When fitness experts talk about stretching, they are talking about the mode of exercise that increases the body’s flexibility. Flexibility in layman’s terms is the range of motion through which the joints are able to move. This range is determined by the amount of combined elasticity or suppleness of the muscles, ligaments and tendons. The process of improving flexibility is a slow one and should be addressed with every workout and year round.
Stretching will produce results faster or slower for individuals depending on the part of the joint being stretched. Muscles can be stretched and their degree of flexibility increases are easier, but ligaments and tendon take much more time. The contributing factor in how fast flexibility can be improved is the make up of the muscle, tendon or ligament. Muscles contain much more elasticity then do ligaments or tendons. If something is to give during a stretch, the muscle will tear first as it is much more elastic. Stretching on a daily basis is important for continually improving the flexibility and joint range of motion.

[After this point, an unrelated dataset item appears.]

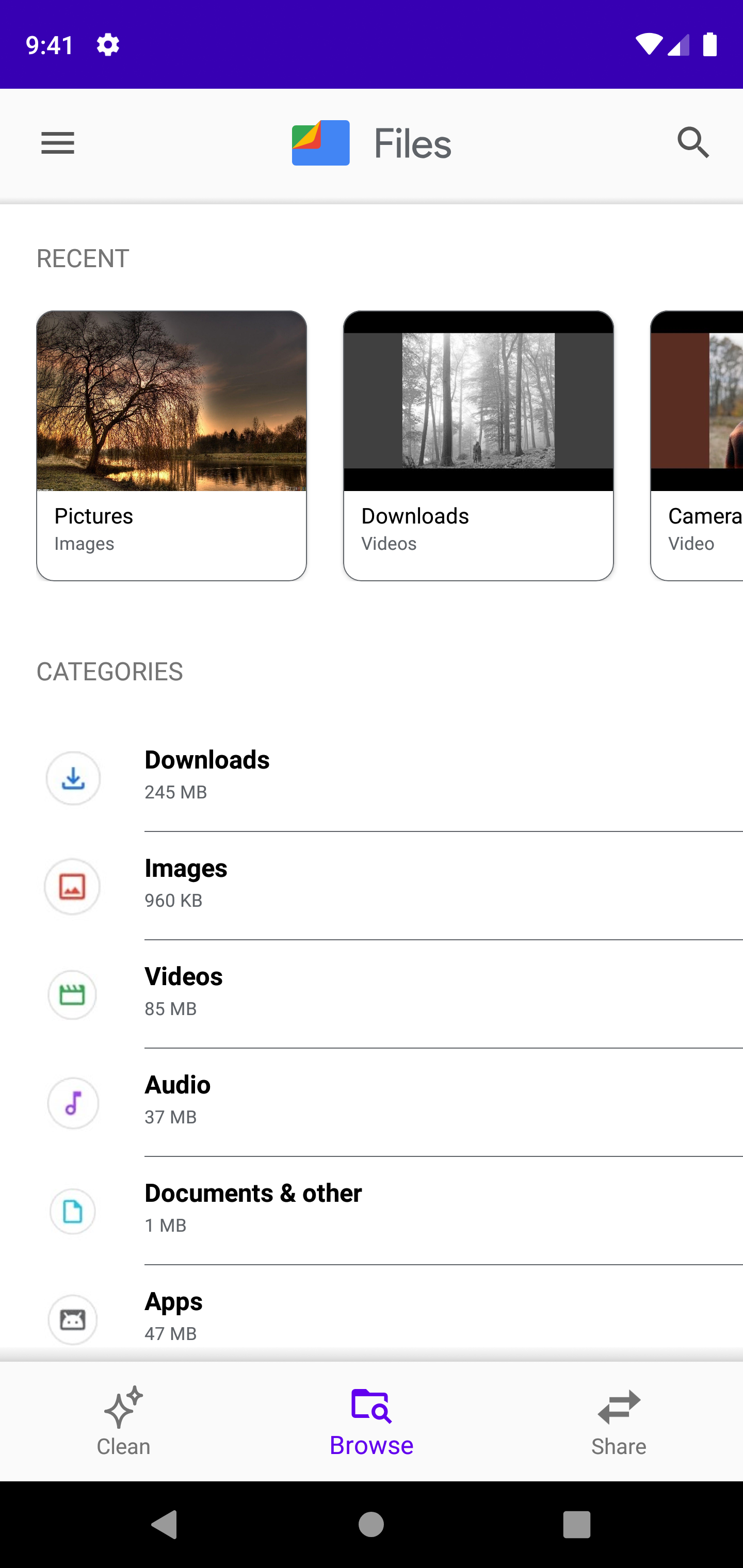Tap the Documents & other file icon
Image resolution: width=743 pixels, height=1568 pixels.
point(72,1211)
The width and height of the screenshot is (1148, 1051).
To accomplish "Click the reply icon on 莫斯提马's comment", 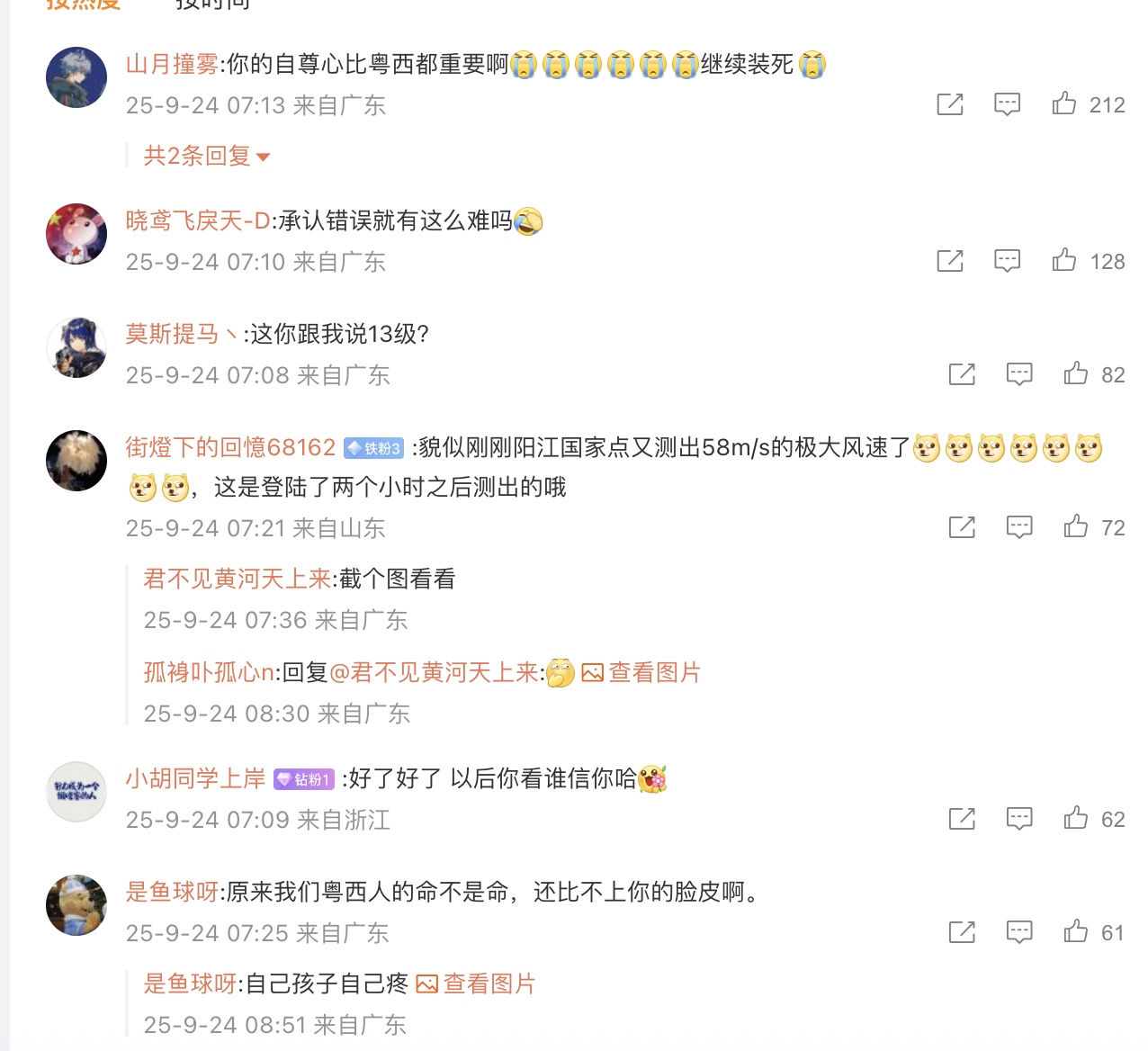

Ten Tips for Proper Stretching Practice

1. Get the muscles warmed up prior to stretching, with an aerobic routine that works well

2. Stretch before every workout or athletic event

3. Stretch daily, and if you’re trying to improve flexibility, stretch twice per day

4. Stretch after every workout or athletic event, generally within fifteen minutes

5. Perform each stretch to the point of discomfort but not to the point of pain

6. Breath as you stretch; try to breathe normally without adding tension to the muscle

7. Perform each stretch slowly, hold your pose for under a minute and return to the relaxed position

8. Perform each stretch at least 3 times during a session

9. Stretch equally on both sides of the body

10. Stretching should be static and stationary; don’t bounce to increase your range of motion

Two types of stretching do different things to the muscles; static and ballistic. Static stretches are performed by remaining stationary in a stretching pose and ballistic stretching occurs when the muscles are engaged in motion. Static stretching is the safest and best type of stretching for long term flexibility. If you engage in ballistic stretching, be certain that the muscles are warmed up and don’t exceed the range of motion by more then 5%. Muscles that are forced to stretch cold often produce soreness, pulls and injuries. Stretching can enhance any fitness routine and level of health for the practitioner. It is a good idea to incorporate proper stretching routines as part of your workouts.